Credit score is essentially a financial report card that helps lenders decide whether to lend you money or give you credit. Your credit history is a record of how you have managed money and credit you have borrowed over time.

Know the Basics

Credit Score
Three-digit number that represents how trustworthy you are with money. It ranges from 300 – 850, and a higher score is better.

Credit Score Ranges
Excellent (750-850): You are considered highly creditworthy
Good (700-749): You have a good credit score and are seen as a reliable borrower
Fair (650-699): Your credit score is acceptable but could be improved
Poor (600-649): You may have difficulty getting approved for loans or credit
Very Poor (300-599): You have a significantly negative credit history

Credit History
Put simply, this is seen as your financial story. It contains information about your past loans, credit cards, and how you’ve paid bills

Why it Matters
Lenders use your credit score and history to decide if they’ll give you a loan or credit card, and what interest rate to charge. Additionally, landlords may check it when you apply to rent a home


It Takes Time

Building Credit
To build good credit, you should aim to pay bills on time, keep credit card balances low, and don’t open too many new accounts at once.

Factors to Consider
Payment History: it is crucial to consistently pay your bills on time
Credit Utilization: Keep your credit card balances low relative to your credit limits
Length of Credit History: A longer credit history can boost your score
Credit Mix: Having different types of credit (e.g., credit cards, loans) can be beneficial 
New Credit: Opening several new credit accounts in a short time can hurt your score

Checking Your Credit
You are entitled to an annual free credit report at the website www.AnnualCreditReport.com. Regularly monitoring your credit lets you catch errors and improve your score.

Play it Smart

Remember, it takes time to build a strong credit history, so start early and be financially responsible. Ultimately, a good credit score helps you get better loan terms and lower interest rates. Therefore, maintaining this will make it easier to achieve any financial goals in the U.S.

Applying for a Credit Card

Your first step should be to research if your bank (in your previous country) operates in the US. If that happens to be the case, you may be able to open an account at one of their U.S. branches. It is also possible that they are even willing to issue you a new credit card. However, don’t be discouraged if this is not the case. There are still many options for you to consider.

Keep in mind that no matter how good your credit scores may be in another country, they typically do not count in the U.S. With zero U.S. credit history, it is likely that you won’t immediately qualify for a conventional credit card. In this case, you may want to apply for cards that are specially tailored for those with low to no credit scores. 

A popular option are secured credit cards, which require a cash deposit and are especially useful for individuals with little to no credit history. Here is a list by https://www.bankrate.com/finance/credit-cards/bad-credit/ that details the 5 best cards for this exact situation 

  1. Secured Chime® Credit Builder Visa® Credit Card
  2. Mission Lane Visa® Credit Card
  3. Capital One Platinum Secured Credit Card
  4. Self-Credit Builder Account with Secured Visa® Credit Card
  5. Discover it® Secured Credit Card

Although obtaining a secured credit card will be a great way to start your credit score/history, it is typically not the most ideal option compared to an actual credit card. Your credit limit will be very low, you will likely face high interest rates, and won’t receive many remarkable rewards, perks, or benefits. 

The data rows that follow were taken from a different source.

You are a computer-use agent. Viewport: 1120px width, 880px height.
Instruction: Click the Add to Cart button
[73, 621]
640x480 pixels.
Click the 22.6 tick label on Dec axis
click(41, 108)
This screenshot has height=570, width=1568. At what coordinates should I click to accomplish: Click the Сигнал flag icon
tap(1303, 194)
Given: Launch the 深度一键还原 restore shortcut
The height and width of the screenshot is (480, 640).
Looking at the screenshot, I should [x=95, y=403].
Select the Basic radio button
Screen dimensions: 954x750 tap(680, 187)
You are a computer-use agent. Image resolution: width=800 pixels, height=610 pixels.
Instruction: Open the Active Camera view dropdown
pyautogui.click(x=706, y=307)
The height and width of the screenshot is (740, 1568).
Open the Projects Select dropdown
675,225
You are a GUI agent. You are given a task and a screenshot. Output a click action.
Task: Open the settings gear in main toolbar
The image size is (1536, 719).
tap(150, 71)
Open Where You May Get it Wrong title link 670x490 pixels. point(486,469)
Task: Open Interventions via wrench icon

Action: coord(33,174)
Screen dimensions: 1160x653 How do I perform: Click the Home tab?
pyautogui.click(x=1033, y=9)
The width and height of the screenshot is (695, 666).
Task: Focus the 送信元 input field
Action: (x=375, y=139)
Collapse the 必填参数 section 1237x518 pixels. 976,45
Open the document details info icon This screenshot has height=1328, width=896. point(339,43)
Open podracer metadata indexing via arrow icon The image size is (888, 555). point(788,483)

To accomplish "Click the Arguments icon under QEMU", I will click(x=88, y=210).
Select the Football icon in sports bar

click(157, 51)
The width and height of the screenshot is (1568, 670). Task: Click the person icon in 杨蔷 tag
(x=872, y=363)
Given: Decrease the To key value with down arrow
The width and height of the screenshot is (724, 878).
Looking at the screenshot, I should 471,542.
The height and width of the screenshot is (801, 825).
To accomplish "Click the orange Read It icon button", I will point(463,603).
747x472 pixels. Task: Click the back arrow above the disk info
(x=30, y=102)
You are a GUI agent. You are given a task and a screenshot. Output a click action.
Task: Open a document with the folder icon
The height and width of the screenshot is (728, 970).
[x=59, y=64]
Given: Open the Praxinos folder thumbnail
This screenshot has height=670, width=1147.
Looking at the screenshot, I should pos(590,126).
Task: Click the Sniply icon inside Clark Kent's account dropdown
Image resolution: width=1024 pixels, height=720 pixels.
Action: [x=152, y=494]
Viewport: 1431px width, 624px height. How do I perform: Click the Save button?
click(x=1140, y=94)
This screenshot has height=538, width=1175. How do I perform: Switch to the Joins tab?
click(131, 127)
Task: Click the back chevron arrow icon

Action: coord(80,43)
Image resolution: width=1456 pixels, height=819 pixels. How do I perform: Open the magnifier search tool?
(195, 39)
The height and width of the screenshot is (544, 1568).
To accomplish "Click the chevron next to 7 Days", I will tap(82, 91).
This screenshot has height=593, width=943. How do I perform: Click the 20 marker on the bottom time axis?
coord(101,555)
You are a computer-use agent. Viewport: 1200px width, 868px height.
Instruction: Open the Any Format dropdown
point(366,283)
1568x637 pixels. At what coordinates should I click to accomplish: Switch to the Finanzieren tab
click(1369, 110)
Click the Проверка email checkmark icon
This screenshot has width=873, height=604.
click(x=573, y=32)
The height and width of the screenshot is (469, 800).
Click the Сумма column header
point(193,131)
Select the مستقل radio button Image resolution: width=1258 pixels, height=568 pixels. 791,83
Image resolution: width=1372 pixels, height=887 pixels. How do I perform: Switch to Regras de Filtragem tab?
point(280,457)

Patience is key in this process. Before you can upgrade to a better, unsecured card, you have to build your credit into a decent shape. Always keep in mind the tips I gave earlier about keeping a healthy credit score, and good luck!

Credit-Builder Loans

Just like secured credit cards, credit-builder loans are another option to build your credit score. 

It is a small installment loan in which you make fixed payments to a lender, who then reports your payments to credit bureaus (the organizations that track your credit score). The lender holds your money for a predetermined period of time, and will return it once you have completed all of your payments. 

These types of loans typically last from 6-24 months, and range from $300 to $1000. Just remember to make your payments on time!